线程模型

Thread 表示持久化会话。Thread 本身保存 thread 元信息和少量 run 投影；消息、run 历史和 dispatch 尝试通过存储 trait 单独管理。

持久化模型是：

Thread 1 -> * MessageRecord
Thread 1 -> * RunRecord
RunRecord 1 -> * RunDispatch

RunRecord 通过 range 或显式 id 读取 MessageRecord。
RunRecord 通过 checkpoint 产出 assistant/tool 消息。

Thread

pub struct Thread {
    pub id: String,
    pub resource_id: Option<String>,
    pub parent_thread_id: Option<String>,
    pub metadata: ThreadMetadata,
    pub active_run_id: Option<String>,
    pub open_run_id: Option<String>,
    pub latest_run_id: Option<String>,
}

active_run_id 指向正在 worker 上执行的 run。open_run_id 指向当前未完成、可以继续恢复的用户意图。latest_run_id 指向最近一次 run。过期 dispatch 的 supersede epoch 属于 RunDispatch/mailbox 平面，不属于 thread 真相。

parent_thread_id 在赋值时会规范化：去除前后空白、空字符串反序列化为 None， resource_id 同样处理。Thread hierarchy 与 run 生命周期联动：当一个 sub-agent run 启动时，RunActivationSnapshot.trace.parent_thread_id 携带父 thread；旧记录也可能通过 RunRequestSnapshot.parent_thread_id 携带同一信息。
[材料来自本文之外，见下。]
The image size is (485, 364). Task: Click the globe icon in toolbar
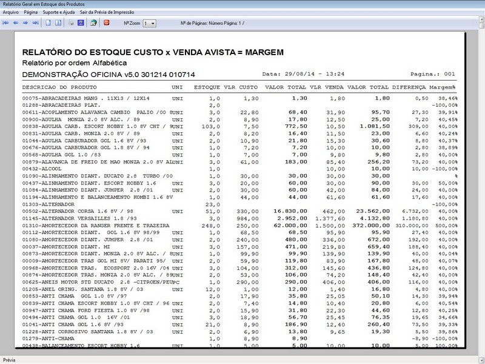[93, 22]
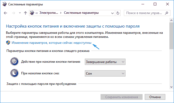Click the scrollbar down arrow
174x103 pixels.
[172, 87]
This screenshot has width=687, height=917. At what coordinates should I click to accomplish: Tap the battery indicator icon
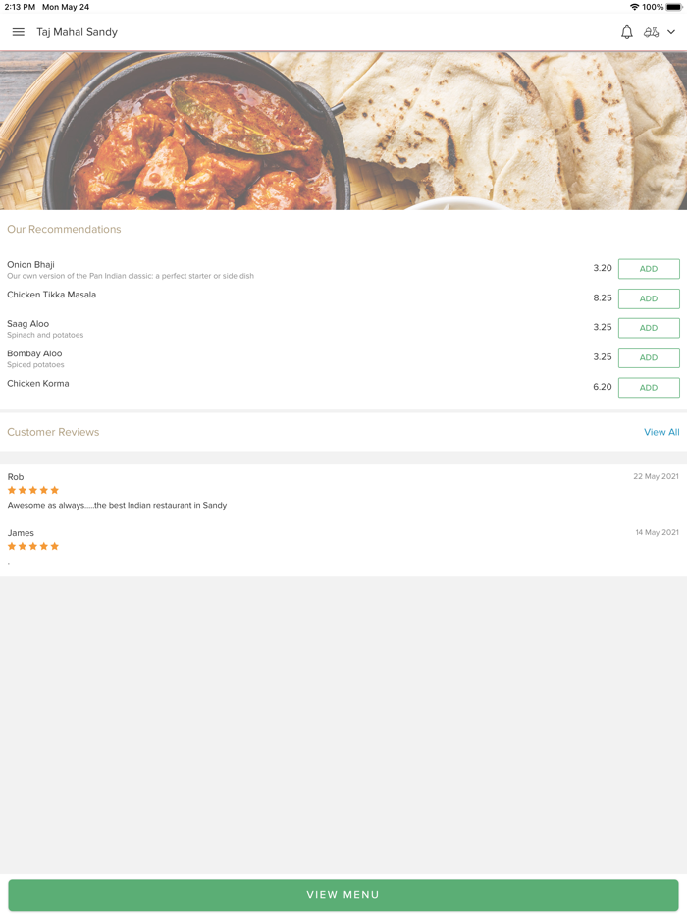click(x=674, y=7)

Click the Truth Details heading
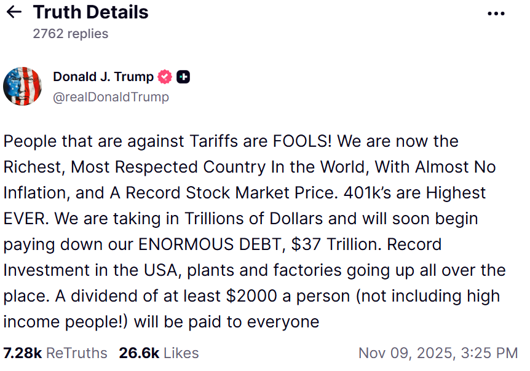coord(90,12)
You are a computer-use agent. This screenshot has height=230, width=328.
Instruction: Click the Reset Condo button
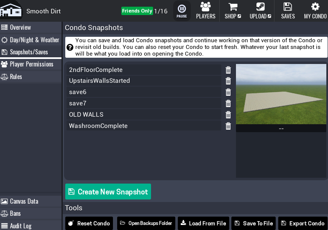click(x=89, y=223)
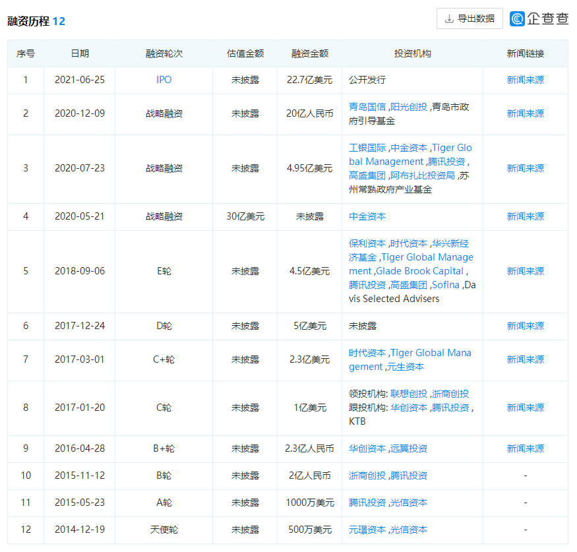
Task: Click investor 阳光创投
Action: 409,107
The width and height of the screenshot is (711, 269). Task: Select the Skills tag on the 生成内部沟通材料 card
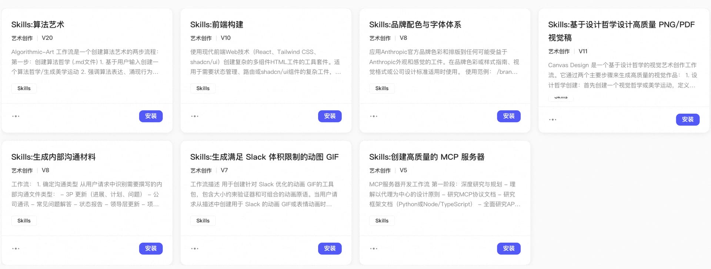24,221
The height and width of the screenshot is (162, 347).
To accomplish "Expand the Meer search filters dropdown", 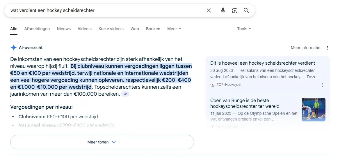I will pos(174,29).
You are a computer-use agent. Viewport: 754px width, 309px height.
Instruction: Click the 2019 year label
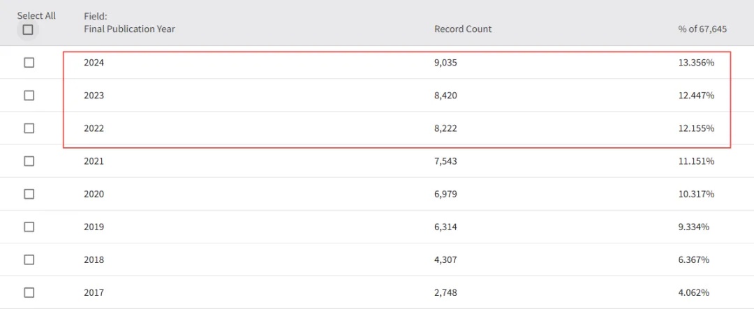point(94,227)
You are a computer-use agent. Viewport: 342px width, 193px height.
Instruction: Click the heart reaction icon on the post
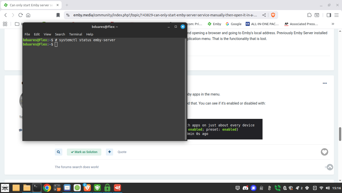(324, 152)
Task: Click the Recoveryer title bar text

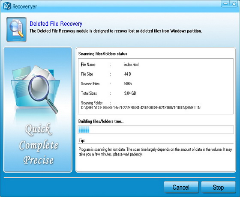Action: (25, 6)
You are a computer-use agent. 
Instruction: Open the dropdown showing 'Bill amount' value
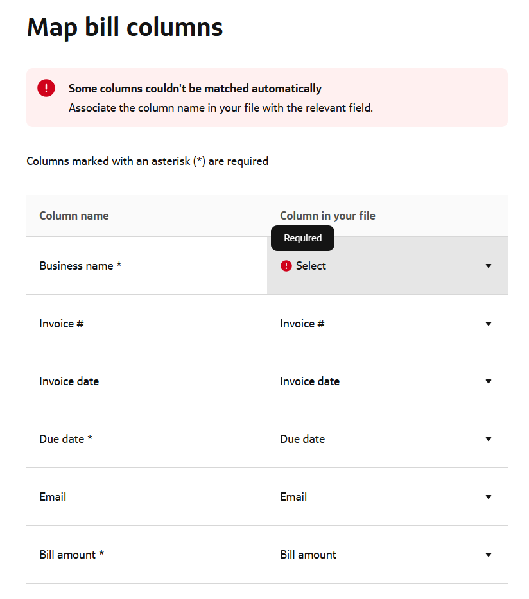(386, 555)
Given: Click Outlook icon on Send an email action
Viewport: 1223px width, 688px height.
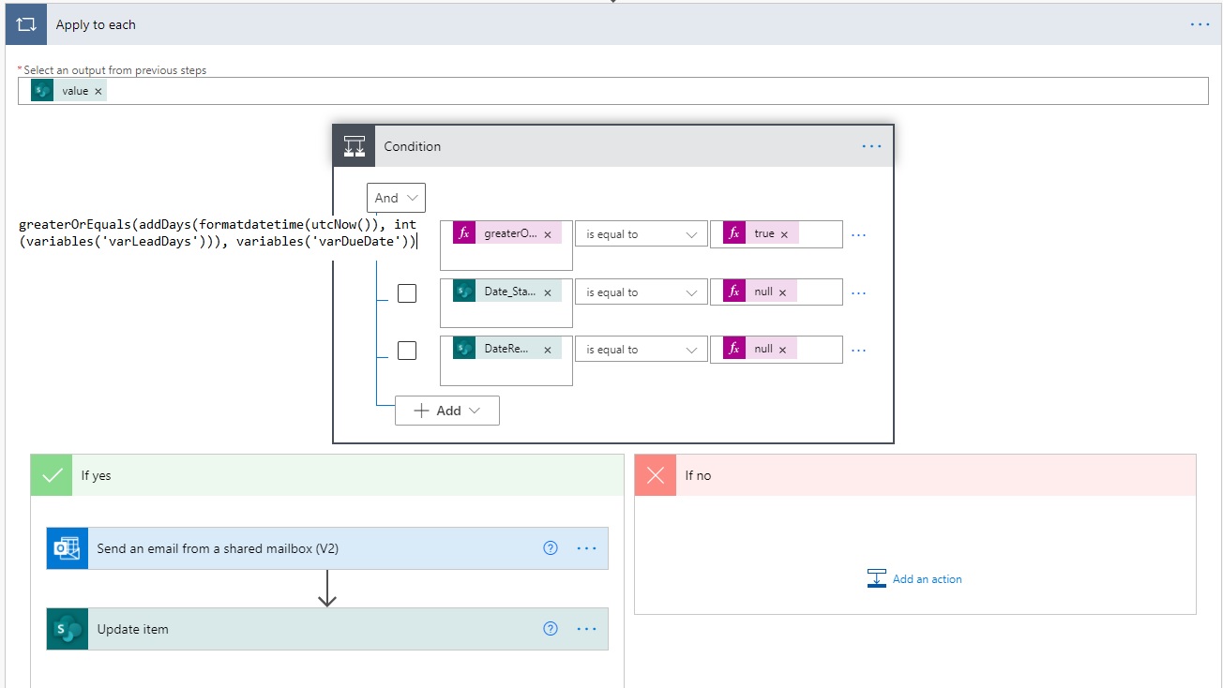Looking at the screenshot, I should coord(67,548).
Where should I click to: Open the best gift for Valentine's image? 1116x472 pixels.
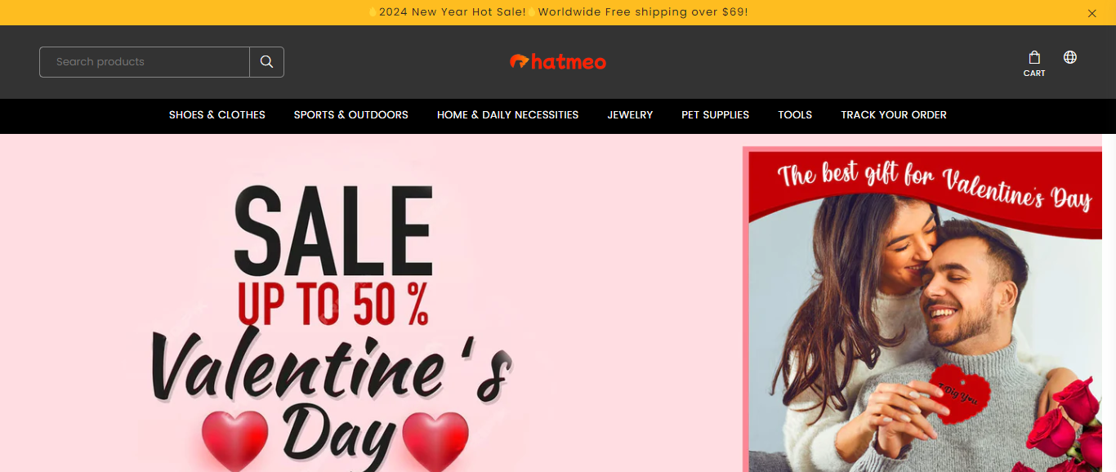922,309
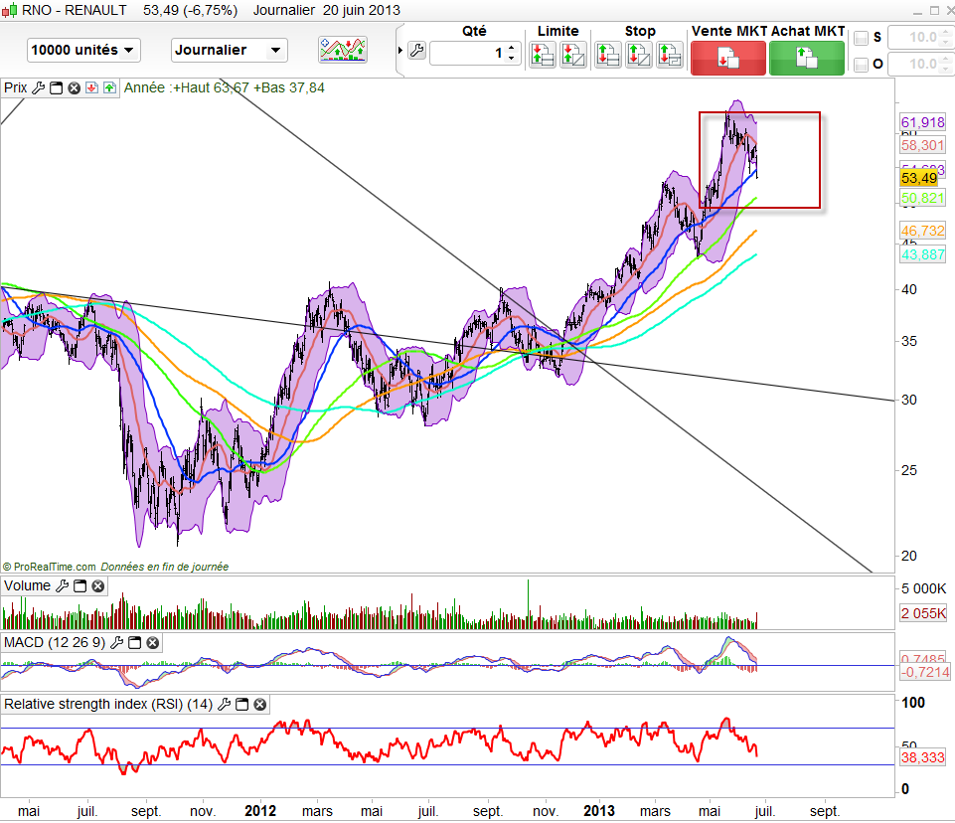955x823 pixels.
Task: Click the Qté quantity input field
Action: pyautogui.click(x=467, y=53)
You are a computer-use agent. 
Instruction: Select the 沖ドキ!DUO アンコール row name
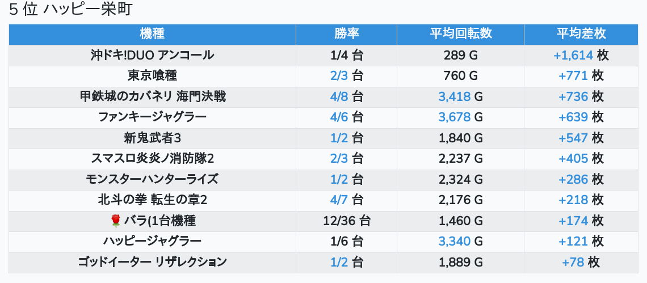[152, 55]
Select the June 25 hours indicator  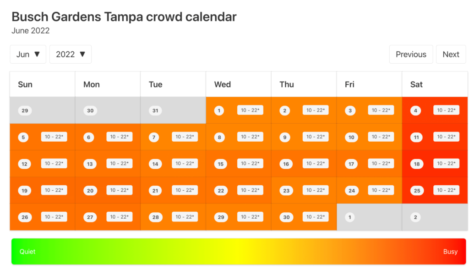coord(447,190)
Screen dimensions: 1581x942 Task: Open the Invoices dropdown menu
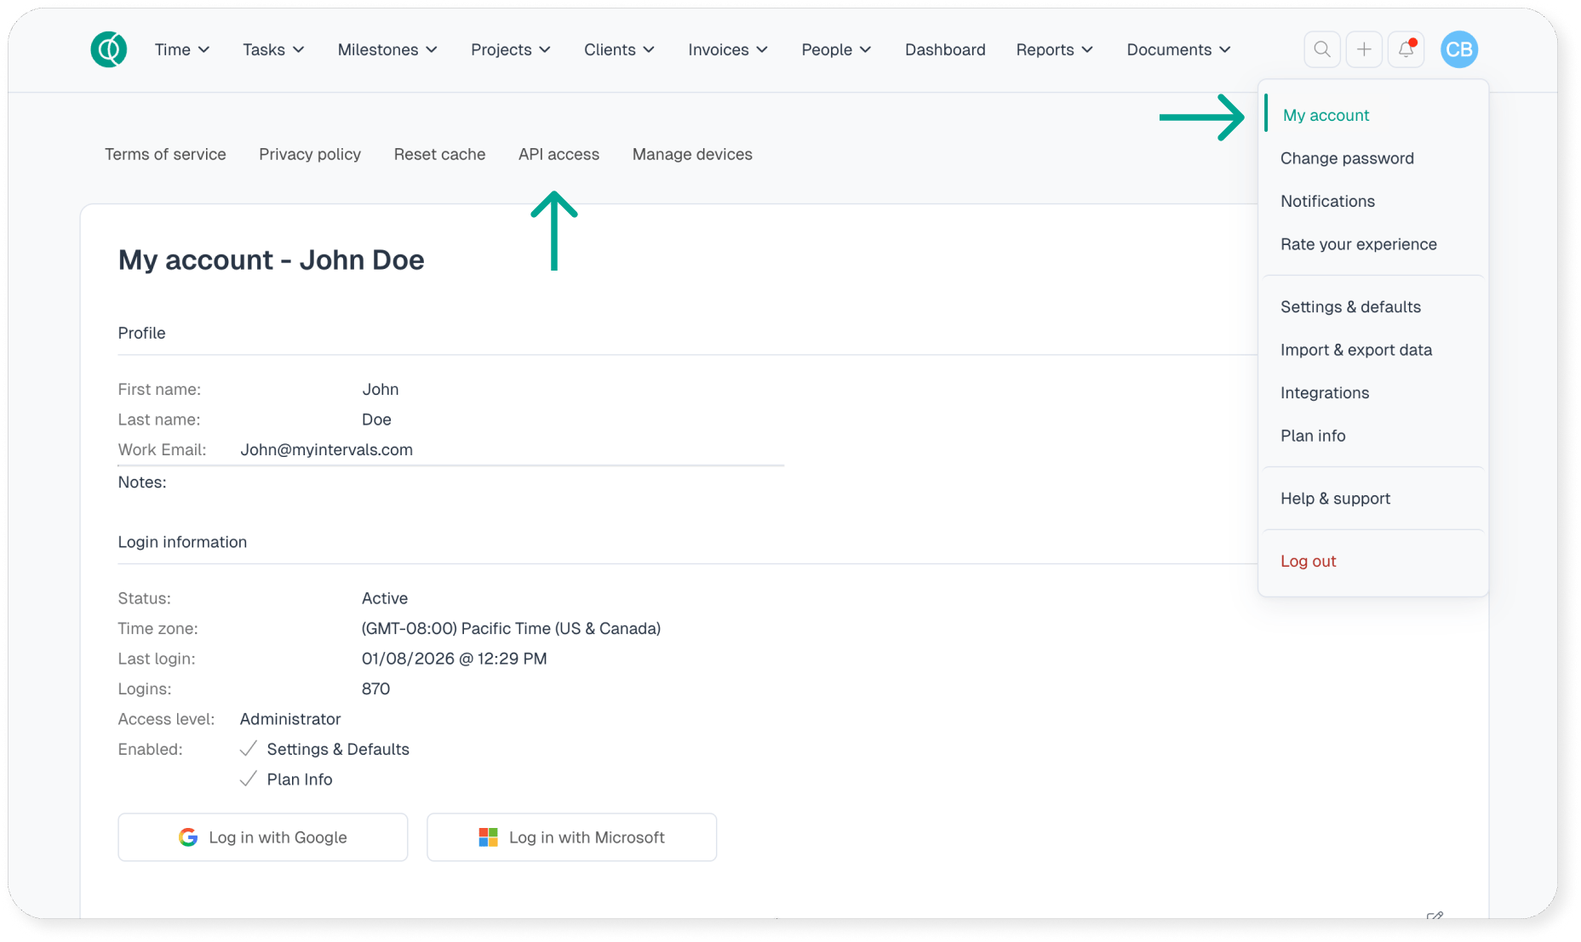[x=728, y=49]
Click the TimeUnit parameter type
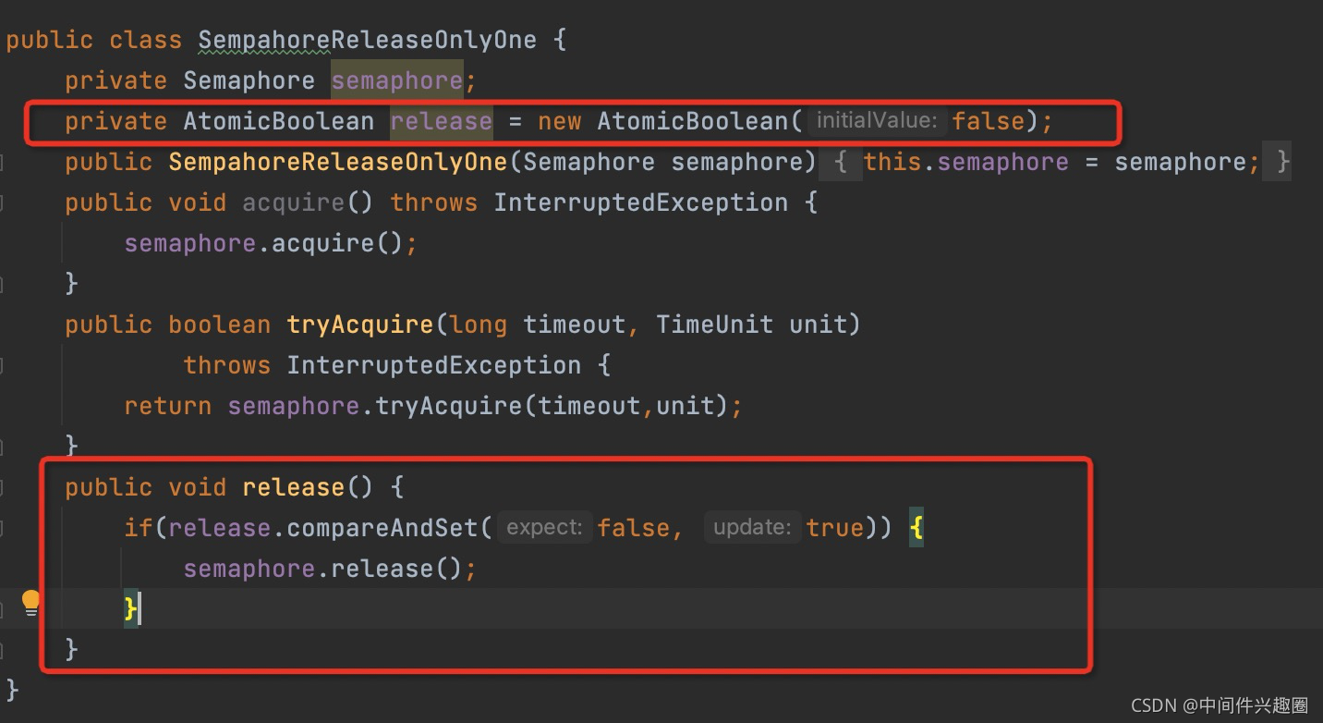Screen dimensions: 1323x723 [x=715, y=325]
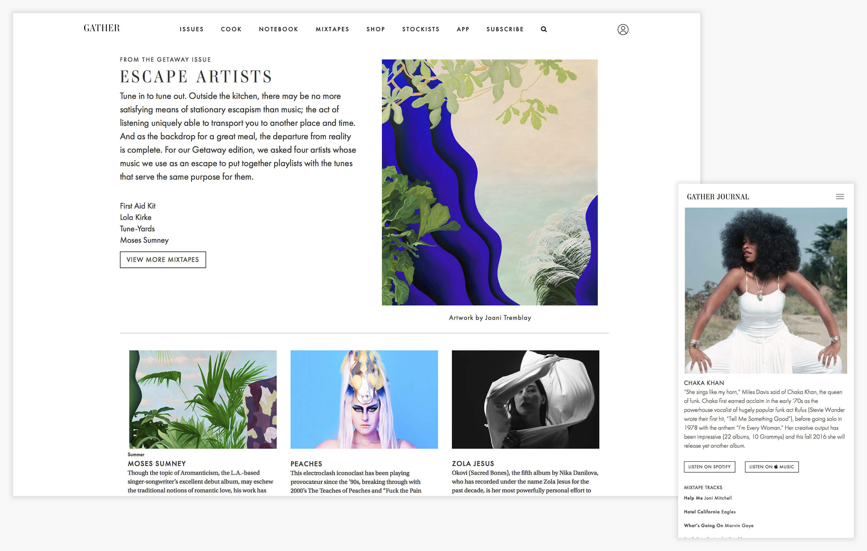The width and height of the screenshot is (867, 551).
Task: Open the Peaches mixtape thumbnail image
Action: tap(364, 399)
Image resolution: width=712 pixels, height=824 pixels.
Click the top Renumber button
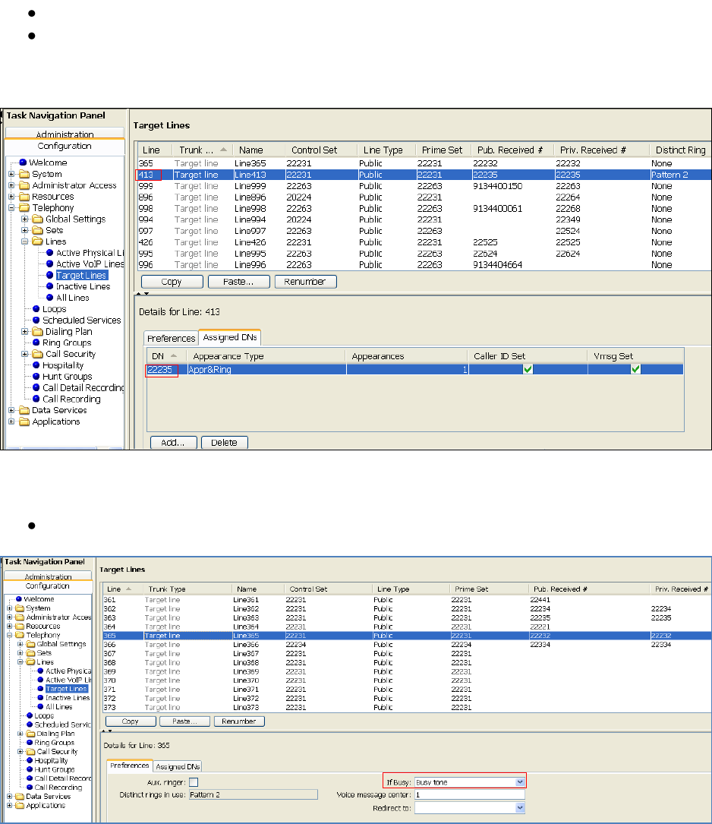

checkpoint 投影会在子 thread 第一次被物化时填充 Thread.parent_thread_id。

构造函数

fn new() -> Self
fn with_id(id: impl Into<String>) -> Self

Builder 方法

fn with_title(self, title: impl Into<String>) -> Self
fn with_resource_id(self, resource_id: impl Into<String>) -> Self
fn with_parent_thread_id(self, parent_thread_id: impl Into<String>) -> Self

ThreadMetadata

pub struct ThreadMetadata {
    pub created_at: Option<u64>,
    pub updated_at: Option<u64>,
    pub title: Option<String>,
    pub custom: HashMap<String, Value>,
}

存储

消息不直接嵌在 Thread 里，而是通过 ThreadStore 读写：

#[async_trait]
pub trait ThreadStore: Send + Sync {
    async fn load_thread(&self, thread_id: &str) -> Result<Option<Thread>, StorageError>;
    async fn save_thread(&self, thread: &Thread) -> Result<(), StorageError>;
    async fn save_thread_validated(&self, thread: &Thread) -> Result<(), StorageError>;
    async fn delete_thread(&self, thread_id: &str) -> Result<(), StorageError>;
    async fn delete_thread_with_strategy(
        &self,
        thread_id: &str,
        strategy: ChildThreadDeleteStrategy,
    ) -> Result<(), StorageError>;
    async fn list_threads(&self, offset: usize, limit: usize) -> Result<Vec<String>, StorageError>;
    async fn list_threads_query(&self, query: &ThreadQuery) -> Result<ThreadPage, StorageError>;
    async fn list_child_threads(&self, parent_thread_id: &str) -> Result<Vec<Thread>, StorageError>;
    async fn validate_thread_hierarchy(
        &self,
        thread_id: &str,
        parent_thread_id: Option<&str>,
    ) -> Result<(), StorageError>;
    async fn load_messages(&self, thread_id: &str) -> Result<Option<Vec<Message>>, StorageError>;
    async fn load_message_records(&self, thread_id: &str) -> Result<Option<Vec<MessageRecord>>, StorageError>;
    async fn save_messages(&self, thread_id: &str, messages: &[Message]) -> Result<(), StorageError>;
    async fn delete_messages(&self, thread_id: &str) -> Result<(), StorageError>;
    async fn update_thread_metadata(&self, id: &str, metadata: ThreadMetadata) -> Result<(), StorageError>;
}

ThreadStore 的默认辅助方法直接覆盖了 lineage 过滤、父线程存在性/环检测，以及子线程删除策略，后端不需要重复实现这套逻辑。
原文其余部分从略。